Problems to work on:
[A] From the dog forum thread, retype the part that opens with the words containing "Booboostwo · 21/09/2017" and closes with "homes and your mum.".
[B] In the dog forum thread, where had Booboostwo's young horse been ridden before it met mud?

Excerpted text:

##############################

They do have their own little personalities.

pigsDOfly · 20/09/2017 14:19

That's a good result, OP.

It's sounds as if you wanted to do a kind thing but sometimes it just doesn't feel right.

Glad you were able to sort it out and your parents understood.

I bet you're breathing a big sigh of relief now.

Booboostwo · 21/09/2017 07:27

I think you've been really unfair to the dog and your mum. You should have stayed out of it, promising to rehome he dog and changing your mind is much more stressful for the poor dog who will now change two homes and your mum.

I can't see what the dog did wrong either. It's a picky eater? Many dogs, regardless of breed, are picky eaters. It sleeps on the bed? Well that is where your parents asked it to sleep. My GSDs sleep on my bed, nothing to do with breed, it has to do with the preferences of the owner. You could have, gently and patiently, changed its habits. The mud story is just ridiculous. Mud feels different to other surfaces, an animal that hasn't felt it before is likely to hesitate. I once had a young horse who had only been ridden on arenas and beaches, so, understandably, took a bit of time to get used to the moving and sucking nature of mud.

Neonrainbow · 21/09/2017 07:46

Have to agree with @Booboostwo in the end you didn't even give the dog a chance, you shouldn't have taken it.

Carolinesbeanies · 21/09/2017 07:47

OP, absolutely start from day one, new rules. This dog will transform in weeks. Dont allow it to become alpha. Defo sleep in kitchen. Throw out any rubbish wet food they may have brought with them when dropping off, and get dry small dog food. Your dog is number 1, little man is number 2. Always always always. Place food down in that order. Id guess hell have about 90seconds to eat his meal before its stolen by A1. Let this happen. Even if hes turned his nose up at the dry food in the first place. Within 24hrs, he will work out the only way to eat, is eat whats offered, when its offered. If your large dog is a one meal a day dog, little one will need to have 2. But that should be the on,y difference.

2 small meals a day of reasonably decent small dog dry food, is absolutely all an adult dog needs.

Then the rest, he will simply need to fit in. Yep, it gets wet on winter walks! He will love it. Just watch for aggresion toward strange dogs though. Igf hes nit been regularly socialised, this may be an issue longer term, thats a real arse to resolve. But good luck. Tell him hes a st bernard now! 😀

LaurieFairyCake · 21/09/2017 07:50

That's a great result for you

I'm sorry for the dog though as I think you would have been a great person to teach her Flowers

Carolinesbeanies · 21/09/2017 07:55

Sorry OP, just read your update. Im sorry youre finding a 'centre of attention' home for him, this is exactly why small dogs end up in rescue with shocking behavioural issues.

Youre offering him an opportunity to join a 'pack' which is absolutely the best for any dog. You cant get much better than living with another dog, except maybe living with another 4! Size is irrelevant.

##############################

Data extract:
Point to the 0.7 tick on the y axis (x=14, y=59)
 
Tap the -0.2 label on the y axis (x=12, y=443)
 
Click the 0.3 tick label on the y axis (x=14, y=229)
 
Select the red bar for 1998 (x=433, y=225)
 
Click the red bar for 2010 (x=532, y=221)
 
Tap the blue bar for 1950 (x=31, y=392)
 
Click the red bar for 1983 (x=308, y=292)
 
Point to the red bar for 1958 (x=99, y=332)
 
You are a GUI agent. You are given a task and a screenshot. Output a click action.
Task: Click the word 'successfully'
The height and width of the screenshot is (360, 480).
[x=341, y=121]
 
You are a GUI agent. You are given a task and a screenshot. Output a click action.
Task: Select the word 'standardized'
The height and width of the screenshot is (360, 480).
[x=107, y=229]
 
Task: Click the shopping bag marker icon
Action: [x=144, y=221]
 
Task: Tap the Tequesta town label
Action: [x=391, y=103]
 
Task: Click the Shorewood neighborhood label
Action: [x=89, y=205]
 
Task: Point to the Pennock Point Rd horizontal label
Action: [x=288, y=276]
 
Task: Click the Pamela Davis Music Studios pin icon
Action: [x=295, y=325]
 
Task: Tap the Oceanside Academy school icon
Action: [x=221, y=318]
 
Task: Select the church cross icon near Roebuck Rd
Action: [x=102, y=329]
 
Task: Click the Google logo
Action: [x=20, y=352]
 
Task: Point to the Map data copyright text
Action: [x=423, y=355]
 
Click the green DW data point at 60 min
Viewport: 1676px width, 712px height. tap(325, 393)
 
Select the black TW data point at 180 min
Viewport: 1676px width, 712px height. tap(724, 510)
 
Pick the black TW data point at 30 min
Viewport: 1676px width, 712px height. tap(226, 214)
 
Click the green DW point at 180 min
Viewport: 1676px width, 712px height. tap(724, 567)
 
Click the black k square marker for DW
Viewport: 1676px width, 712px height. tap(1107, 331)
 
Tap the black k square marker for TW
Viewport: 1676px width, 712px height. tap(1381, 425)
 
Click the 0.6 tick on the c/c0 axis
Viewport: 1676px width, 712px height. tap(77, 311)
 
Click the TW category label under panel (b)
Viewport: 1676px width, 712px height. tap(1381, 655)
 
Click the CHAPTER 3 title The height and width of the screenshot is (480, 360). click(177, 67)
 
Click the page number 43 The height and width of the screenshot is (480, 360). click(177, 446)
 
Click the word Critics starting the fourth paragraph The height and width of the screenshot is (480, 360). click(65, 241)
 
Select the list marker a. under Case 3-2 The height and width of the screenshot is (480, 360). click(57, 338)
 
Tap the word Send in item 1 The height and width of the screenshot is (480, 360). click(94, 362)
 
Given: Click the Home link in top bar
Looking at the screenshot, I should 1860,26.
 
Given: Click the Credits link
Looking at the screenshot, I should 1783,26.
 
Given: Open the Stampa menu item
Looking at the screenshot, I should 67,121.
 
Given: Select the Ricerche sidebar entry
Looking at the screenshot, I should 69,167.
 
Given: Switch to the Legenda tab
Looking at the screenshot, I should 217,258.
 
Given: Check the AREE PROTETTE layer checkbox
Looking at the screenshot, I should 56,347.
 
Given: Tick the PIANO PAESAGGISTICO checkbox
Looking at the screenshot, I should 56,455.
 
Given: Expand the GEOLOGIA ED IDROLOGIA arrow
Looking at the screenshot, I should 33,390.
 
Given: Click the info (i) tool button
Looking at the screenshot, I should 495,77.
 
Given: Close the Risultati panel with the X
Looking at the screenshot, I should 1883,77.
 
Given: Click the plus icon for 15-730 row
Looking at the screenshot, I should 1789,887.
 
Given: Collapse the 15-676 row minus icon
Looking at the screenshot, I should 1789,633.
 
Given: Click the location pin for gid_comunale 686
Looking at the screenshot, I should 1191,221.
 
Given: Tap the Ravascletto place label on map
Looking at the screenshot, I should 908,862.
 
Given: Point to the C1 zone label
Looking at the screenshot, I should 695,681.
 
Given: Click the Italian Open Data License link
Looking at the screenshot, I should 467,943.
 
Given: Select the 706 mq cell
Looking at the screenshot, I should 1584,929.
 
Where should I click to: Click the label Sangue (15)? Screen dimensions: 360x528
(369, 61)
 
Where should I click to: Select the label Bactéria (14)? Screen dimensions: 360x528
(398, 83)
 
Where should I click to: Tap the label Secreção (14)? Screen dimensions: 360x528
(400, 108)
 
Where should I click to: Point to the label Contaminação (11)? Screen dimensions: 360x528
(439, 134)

##############################

Completed exercise:
[A]
Booboostwo · 21/09/2017 07:27

I think you've been really unfair to the dog and your mum. You should have stayed out of it, promising to rehome he dog and changing your mind is much more stressful for the poor dog who will now change two homes and your mum.

[B] On arenas and beaches.